A searchlight is a crucial piece of equipment on any commercial vessel that operates at night, but often gets overlooked. Green Inova Lighting are happy to explain the key factors to consider so that people get the best searchlight for vessel.
It may seem obvious, but knowing the exact distance and area people need to illuminate with seachlight is the main determining factor in what size searchlight vessel requires. Searchlights are available with ranges anywhere between a few hundred feet and 4+ miles, so knowing what range people require will determine the size & power of searchlight people’ll need. It’s also important to know if vessel is in a class that has regulations regarding the power of searchlights. For example, towing vessels that are subject to Subchapter M are required to have a searchlight that is controllable from the operating station and capable of illuminating objects at a distance of at least two times the length of the tow.
The power source for searchlight is another important factor in determining which searchlight is best for people.

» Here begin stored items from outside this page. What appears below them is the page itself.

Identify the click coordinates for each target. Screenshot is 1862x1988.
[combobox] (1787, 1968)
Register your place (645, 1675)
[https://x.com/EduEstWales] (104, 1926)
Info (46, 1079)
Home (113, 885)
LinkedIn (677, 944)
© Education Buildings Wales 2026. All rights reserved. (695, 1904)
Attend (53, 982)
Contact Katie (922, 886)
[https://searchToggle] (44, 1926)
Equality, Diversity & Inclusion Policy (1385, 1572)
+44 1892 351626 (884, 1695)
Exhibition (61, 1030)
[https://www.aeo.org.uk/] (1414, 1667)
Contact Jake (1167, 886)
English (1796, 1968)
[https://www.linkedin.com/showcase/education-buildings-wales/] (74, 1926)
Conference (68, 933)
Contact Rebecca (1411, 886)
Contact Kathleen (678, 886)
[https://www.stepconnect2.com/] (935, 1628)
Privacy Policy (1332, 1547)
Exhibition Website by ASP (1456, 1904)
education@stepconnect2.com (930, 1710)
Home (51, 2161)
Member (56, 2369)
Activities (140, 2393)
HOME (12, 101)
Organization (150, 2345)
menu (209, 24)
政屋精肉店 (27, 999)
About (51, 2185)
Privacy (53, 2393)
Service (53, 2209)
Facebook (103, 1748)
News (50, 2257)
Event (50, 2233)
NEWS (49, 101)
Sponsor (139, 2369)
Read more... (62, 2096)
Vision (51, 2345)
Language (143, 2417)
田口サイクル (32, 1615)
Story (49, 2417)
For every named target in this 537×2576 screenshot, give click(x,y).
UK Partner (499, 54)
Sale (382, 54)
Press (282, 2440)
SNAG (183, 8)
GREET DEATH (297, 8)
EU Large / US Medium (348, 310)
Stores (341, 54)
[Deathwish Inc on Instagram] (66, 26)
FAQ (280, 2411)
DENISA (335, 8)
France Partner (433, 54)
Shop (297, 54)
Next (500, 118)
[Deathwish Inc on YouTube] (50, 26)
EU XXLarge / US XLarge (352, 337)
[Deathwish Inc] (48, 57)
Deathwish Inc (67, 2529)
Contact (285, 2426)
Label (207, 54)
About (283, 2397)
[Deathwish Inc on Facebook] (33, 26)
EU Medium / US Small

Smaller searchlights are typically available in 12VDC or 24VDC while larger, more powerful searchlights are often available with only AC power, either 110V or 220V. If vessel requires a powerful searchlight but only has DC power available, people may need to add power converters and ensure people have enough battery power to run the light, which can add cost to the installation.
Mapping out the exact mounting location of the searchlight is also important to make sure it is free of any obstructions. That includes anything that would obstruct the beam of light as well as any space restrictions with other equipment in the way of mounting the searchlight. It’s often mounted in the same area as radars, deck lights and fire pumps, among others, so it’s important to make sure the searchlight isn’t going to interfere with any of those other essential pieces of equipment, and vice versa.
There are typically two options for controlling searchlight: A manual handle penetrating into the wheelhouse, or with an electronic control panel with buttons or a joystick, and there are pros & cons to each. Of course, the cabin-controlled manual handle isn’t an option if the light isn’t mounted directly on top of the wheelhouse where the operator can reach it. However, if it is, many operators prefer this manual style because of the instant feedback and intuitive control of simply using hand to move the light.
The electronic control panel offers more flexibility for the mounting location of the light, and can also allow the light to be operated from multiple locations with the installation of additional control panels. People all know that the real estate on a console is limited, so being able to install where convenient to the user is a plus. But keep in mind, electronic control panels come with the risk of losing connection to the light or other electrical failures that a manual handle wouldn’t be subject to.